Extract provided:
An article on The Jewish Press’s website informed me of the politically correct expression for the institution of motherhood today. No longer referred to as “Mom” or “Mother,” we are now expected to perceive women like Rivka Ravitz and refer to them as “birthing persons!”

Too many parts of The United States are under sway to a far-left, almost Marxist, ideology, the foundation for a crumbling empire. Is that where America is headed? If the politically correct term for “mothers” has now become “birthing persons,” then yes, America is self-destructing.

My writing colleague Ruth warned me in her latest WhatsApp message, “The barbarians are no longer at the gates, they’re pulling down the walls.” She urged Americans, especially observant Jews, to pack their Louis Vuitton luggage, grab their babies, and flee to the airport. She mentions that Moshe the taxi driver will be waiting for them at Ben Gurion.

I wouldn’t count on Moshe. There will be piles of bureaucratic forms to contend with before boarding, departing, and disembarking from their flights. The reason is due to the handwriting on the wall that was ignored for too long. Now there are more people trying to make aliyah than there are flights available; more newcomers seeking housing than there are homes to rent or buy. And, of course, there is Covid-19.

Israel needs the aliyah of Jews with Jewish values. We see the poison of the secular world dripping into our homes when there are not enough Rivkas to provide us with healthy, normal continuity. If we rely on our Meretz and Labor coalition partners in our newly formed Israeli government, we may find ourselves identified as siblings of “birthing persons” similar to the way our American sisters and brothers are being identified these days.

Aliyah was a simple procedure when we arrived in Israel as newlywed immigrants in 1960. Housing was a problem then, too, perhaps because there was so little housing and so little non-border area available on which to build in Jerusalem. Monthly rentals did not exist, only “key money” rentals best described as “somewhere between buying and renting.” The Six-Day War changed that situation and allowed for massive building projects all around the city, country, and in Judea and Samaria.

Housing in Israel is still problematic, mainly because where housing is available, prices are sky high. Potential olim can sell their spacious five bedroom homes, plus attic and fully finished basement, plus manicured lawns and private garage in America, and still have difficulty funding a three-bedroom apartment in Israel. It is never wise to expect prices in Israel to fall. They never do. For the last one hundred years real estate prices have continued to rise.

So what will finally bring Americans to leave their comfortable two-car family homes and make their way to the land promised to our forefathers? Not their president kneeling to an Orthodox Israeli mother, chief of staff to Israel’s President. And definitely not the crumbling of a 12-story building in Florida. And surely not notably high-profile antisemitism, with Nazi-like bullies beating up Jews across American cities.

Study material:

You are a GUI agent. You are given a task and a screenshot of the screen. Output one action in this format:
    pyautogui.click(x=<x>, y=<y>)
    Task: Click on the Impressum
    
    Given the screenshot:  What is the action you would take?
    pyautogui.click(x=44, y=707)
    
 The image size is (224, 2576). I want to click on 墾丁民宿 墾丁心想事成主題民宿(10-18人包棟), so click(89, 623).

Work instruction A:
According to the essay on aliyah, in what year did the writer arrive in Israel as a newlywed immigrant?
Work instruction B:
Reproduce the portion of the essay on aliyah that opens with the words containing "Housing in Israel" and closes with "continued to rise.".
Work instruction C:
List every feature of the American homes that, according to the essay on aliyah, potential olim can sell.

Answer box A:
1960

Answer box B:
Housing in Israel is still problematic, mainly because where housing is available, prices are sky high. Potential olim can sell their spacious five bedroom homes, plus attic and fully finished basement, plus manicured lawns and private garage in America, and still have difficulty funding a three-bedroom apartment in Israel. It is never wise to expect prices in Israel to fall. They never do. For the last one hundred years real estate prices have continued to rise.

Answer box C:
spacious five bedroom homes; attic; fully finished basement; manicured lawns; private garage